Die erste Biografie Emmanuel Macrons spart Politik fast vollständig aus und bietet stattdessen viel Persönliches

  • Guido Speckmann
  • Lesedauer: 4 Min.

Kann Emmanuel Macron über Wasser laufen? Diese Frage einer französischen Moderatorin brachte die Begeisterung für den Shootingstar der französischen Politik auf den Punkt. Dem 39-jährigen Emmanuel Macron scheint alles zu gelingen. Zunächst die Rechtsextreme Le Pen im Duell um das französische Präsidentenamt geschlagen, dann mit seiner erst 14 Monate zuvor gegründeten parteiähnlichen Bewegung »En Marche!« eine satte Mehrheit in der Nationalversammlung errungen - und nebenbei die bisherigen Regierungsparteien, die konservativen Republikaner und die (neu)sozialdemokratischen Sozialisten zu Statisten degradiert. Da kommt unweigerlich die Frage auf, wer ist dieser Mann an der Spitze der Grande Nation eigentlich? Eine Biografie Macrons könnte darüber Aufschluss geben, aber die von Anne Fulda tut das nicht. Denn darin erfährt der Leser im Wesentlichen nur persönliche Anekdoten über den Präsidenten. Ein Kapitel widmet sich gar der Präsenz Macrons in französischen Boulevardblättern. Politik wird weitgehend ausgespart. Stattdessen wird viel Raum den Personen eingeräumt, mit denen sich Macron umgibt. Mit diesen hat die Autorin geredet, und die Aussagen über Macron gibt sie ausführlich wieder.

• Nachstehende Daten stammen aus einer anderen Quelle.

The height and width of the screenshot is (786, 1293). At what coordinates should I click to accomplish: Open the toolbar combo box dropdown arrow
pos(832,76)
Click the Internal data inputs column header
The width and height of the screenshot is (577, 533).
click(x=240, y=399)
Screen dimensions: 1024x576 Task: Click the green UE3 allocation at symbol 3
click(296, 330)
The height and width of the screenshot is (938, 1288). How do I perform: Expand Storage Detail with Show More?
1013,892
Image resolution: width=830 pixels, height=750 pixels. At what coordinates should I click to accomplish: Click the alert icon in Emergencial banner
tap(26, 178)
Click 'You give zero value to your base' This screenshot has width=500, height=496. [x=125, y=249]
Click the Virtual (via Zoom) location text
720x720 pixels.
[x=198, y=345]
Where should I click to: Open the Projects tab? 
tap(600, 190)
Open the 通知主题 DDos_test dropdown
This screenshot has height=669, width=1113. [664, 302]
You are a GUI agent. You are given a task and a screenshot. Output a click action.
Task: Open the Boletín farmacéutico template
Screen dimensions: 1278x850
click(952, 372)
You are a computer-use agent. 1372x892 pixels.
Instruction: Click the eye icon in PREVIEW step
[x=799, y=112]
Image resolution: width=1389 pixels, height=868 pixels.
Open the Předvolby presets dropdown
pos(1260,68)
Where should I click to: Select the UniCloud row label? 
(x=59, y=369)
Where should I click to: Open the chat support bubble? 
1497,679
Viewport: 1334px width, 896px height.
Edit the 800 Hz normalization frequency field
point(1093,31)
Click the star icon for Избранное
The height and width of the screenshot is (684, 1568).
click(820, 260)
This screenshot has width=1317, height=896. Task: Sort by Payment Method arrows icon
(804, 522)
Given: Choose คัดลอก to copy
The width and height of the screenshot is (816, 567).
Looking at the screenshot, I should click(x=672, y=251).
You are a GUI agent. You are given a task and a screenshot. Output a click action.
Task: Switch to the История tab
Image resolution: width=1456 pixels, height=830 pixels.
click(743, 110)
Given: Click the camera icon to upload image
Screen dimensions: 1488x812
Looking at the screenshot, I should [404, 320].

Prominent wird - ganz Boulevard - das Verhältnis zu Macrons wesentlich älteren Frau Brigitte, seiner ehemaligen Lehrerin, behandelt. Wir erfahren, dass der Schüler Emmanuel und Brigitte zusammen an einem Theaterstück arbeiteten. Jahre später hat Brigitte, »noch immer verzaubert von dieser außergewöhnlichen Begegnung«, einem Freund anvertraut: »Weißt du, an den Tagen, an denen wir zusammen dieses Stück schrieben, hatte ich das Gefühl, ich arbeite mit Mozart!« Immerhin merkt die Autorin an, dass Brigitte etwas naiv von ihm erzählt, um dann zu schreiben: »Für sie ist er einzigartig, anders, wie ein UFO oder ein Außerirdischer.«

Nett sind manche Anekdoten aus der Jugend. So fing der kleine Macron Eidechsen und »bewahrte ihre Schwänze in Gläsern auf, was ganz widerlich roch!«, erinnert sich seine Mutter. Überwiegend lebte aber bereits der junge Emmanuel in einer Welt der Bücher. Er schrieb sogar einen (unveröffentlichten) Abenteuerroman. In seinem Buch »Revolution« schreibt er über sein Verhältnis zu Büchern: »Der geheime, innige Unterricht durch Bücher war stärker als äußerer Schein und gab der Welt eine Tiefe, der man im Alltag kaum begegnet.« Zwei weitere Leidenschaften waren das Klavier und das Theater. Das perfekte Wunderkind aus der Provinzstadt Amiens, das sich alles merkt und alles weiß, schon früh die Anerkennung von Erwachsenen sucht (»Seniorenschmeichler«), verliert seinen Sonderstatus erst, als er nach Paris aufs Gymnasium geht. Dort sind plötzlich andere noch besser als er.

Nahezu peinlich ist das Kapitel »Förderer und ›große Brüder‹«. In diesem wird auf gefühlt jeder Seite drei Mal beschrieben, wie einfühlsam sich Macron seinen Gesprächspartnern präsentiert. Beispiel gefällig? »Zahllose Menschen, darunter viele von großem Einfluss, ... betonen sein beispielloses Einfühlungsvermögen, seine Gabe, auf andere Menschen zuzugehen und immer, wirklich immer, ein offenes Ohr zu haben.« Auch seine Verführungskünste - nicht erotischer Art, sondern die, Menschen für sich einzunehmen - werden ausführlich behandelt. Macron könne sogar einen Tisch bezirzen und verführe am laufenden Band, schreibt Fulda.

Was aber erfahren wir über die politische Prägung von Macron und seine politischen Vorstellungen? Fast nichts. Zwar wird deutlich, dass Macron dem Milieu der Sozialisten entstammt und sich der politischen Linken zugerechnet hat. Aber seine Kontakte zu Personen wie Michel Rocard, ein demokratischer und antiautoritärer Sozialist, oder Jean-Pierre Chevènement, der Euro wie EU kritisch sieht, werden lediglich knapp erwähnt. Fulda zitiert an einer Stelle Aussagen Macrons, wonach der Neoliberalismus ein linkes Konzept sei und dass junge Franzosen Lust haben müssen, Milliardäre zu werden. Erläuterungen, Problematisierungen? Fehlanzeige.

Man muss nichts vom französischen Präsidenten halten, aber eine bessere Biografie verdient selbst er.

Anne Fulda: Emmanuel Macron. Die Biographie. A. d. Frnz. von Nicola Denis, Felix Mayer, Bettina Sund, Volker Zimmermann. Aufbau, 220 S., br., 18 €.